このアンケート調査結果から、部屋に置くにはスペースを取ってしまうものを、自宅以外の場所に収納する目的で利用している人が多いとわかるでしょう。

住宅のスリム化が進み居住スペースが減っている点も、トランクルームが注目されている理由のひとつです。

トランクルームとレンタル収納スペースの違い

トランクルームと似たサービスに「レンタル収納スペース」があります。この2つはよく混同されがちですので、それぞれの違いを明確にしておきましょう。

まずトランクルームは業者と利用者との間で「寄託契約」を結び、業者は契約に基づき責任を持って荷物を預かるサービスです。

万が一預かった荷物が汚れたり破損したりした際には、業者側は一定限度の補償を行わなければなりません。

一方、レンタル収納スペースは業者と利用者との間で「賃貸借契約」を結び、荷物の収納スペースを貸し出すサービスです。

あくまで「不動産としての空間」を賃貸するサービスであり、業者は荷物の保管責任までは負わない場合がほとんどです。

以上のようにトランクルームとレンタル収納スペースは名称こそ似ているものの、まったく異なるサービスだと理解しておきましょう。

トランクルームの種類【屋外型・屋内型の違い】

トランクルームには大きく「屋外型」「屋内型」の2種類があります。それぞれの違いについて紹介します。

屋外型(コンテナ型)トランクルーム

屋外型(コンテナ型)トランクルームは、屋外にコンテナを設置しそれを収納スペースとして貸し出しているトランクルームです。

運営者側は空き地にコンテナを設置するだけで良いため、初期費用を抑えられる点がメリットです。

一方、屋外にあることから温度・湿度調整が難しかったり、設置エリアによっては「景観を損なう」としてクレームにつながったりするデメリットが考えられます。

屋内型(ルーム型)トランクルーム

屋内型(ルーム型)トランクルームは、ビルやマンションなどの建物内に収納スペースを作り、そのスペースを貸し出しているトランクルームです。

建物内で保管するため温度・湿度管理がしやすく、セキリュティ的にも利用者は安心して荷物を預けられるでしょう。

ただし、建物を新しく建築する場合は設備投資のコストが高くかかってしまうため、すでにテナントビルなどを持っている人が空室対策として始めるのに向いています。

トランクルーム運営を始める3ステップ

トランクルーム運営を始める3ステップを紹介します。

ここでは「所有している土地活用の手段としてトランクルームを考えている」といったシチュエーションでみていきましょう。

①自分の土地でトランクルームの設置が可能かを調べる

まずは自分の土地でトランクルームの設置が法規上問題ないかを確認してください。

土地は法律や行政指導などによってさまざまな規制を受けるため、自分の土地であってもそれらの法規を守ったうえで建物を建築しなければなりません。

確認方法は、最寄りの役所などで相談するのがもっとも簡単な方法でしょう。

②その地域のトランクルーム需要を調べる

次に設置を考えている地域のトランクルーム需要を調べます。
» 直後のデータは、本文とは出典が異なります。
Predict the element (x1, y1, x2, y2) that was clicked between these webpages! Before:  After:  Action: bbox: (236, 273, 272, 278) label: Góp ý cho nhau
せっかくトランクルームを建築しても、そのエリアに需要がなければ安定した収益は望めません。

需要の調査方法としては、周辺のトランクルームの設置状況と稼働状況を確認するとよいでしょう。

たとえば「トランクルームの数が多すぎず、1年を通して全体的に稼働状況が良い」といった状況であれば、その地域ではトランクルーム需要が安定している可能性が考えられます。

調査の際には運営会社に直接問い合わせて詳細な稼働状況を聞いたり、場合によっては専門業者に調査を依頼したりして正確なマーケティングリサーチを行うようにしましょう。

③トランクルームの運営方式を決める

最後にトランクルームの運営方式を決めます。

一口にトランクルーム運営といってもその方法はさまざまで、代表的な運営方式には次の4つが挙げられます。

  • 一括借り上げ方式(リースバック方式)…自分のトランクルームを運営会社に借り上げてもらい、賃料収入を得る
  • 業務委託方式(フランチャイズ方式)…利用者募集や集金、清掃などの最低限の業務のみを運営会社に委託する
  • 定期借地方式…自分の土地を一定期間トランクルーム運営企業に貸し出し、そこから賃料を得る(コンテナ設置は業者が行う)
  • 自己経営方式…トランクルームの設置や利用者募集、集金管理など、トランクルーム運営にかかわるすべての業務を自分自身で行う

それぞれの運営方式によって必要な予算や設備、リスクの大きさなどは異なります。自分自身に最適な方法はどれかを慎重に検討していきましょう。

まとめ

今回はトランクルーム運営の基礎として、トランクルームの種類や、トランクルーム運営を始めるまでの手順について解説しました。

運営を始めたあとからの計画変更は簡単なことではありません。情報収集は十分に行い、じっくり時間をかけながら準備を進めていきましょう。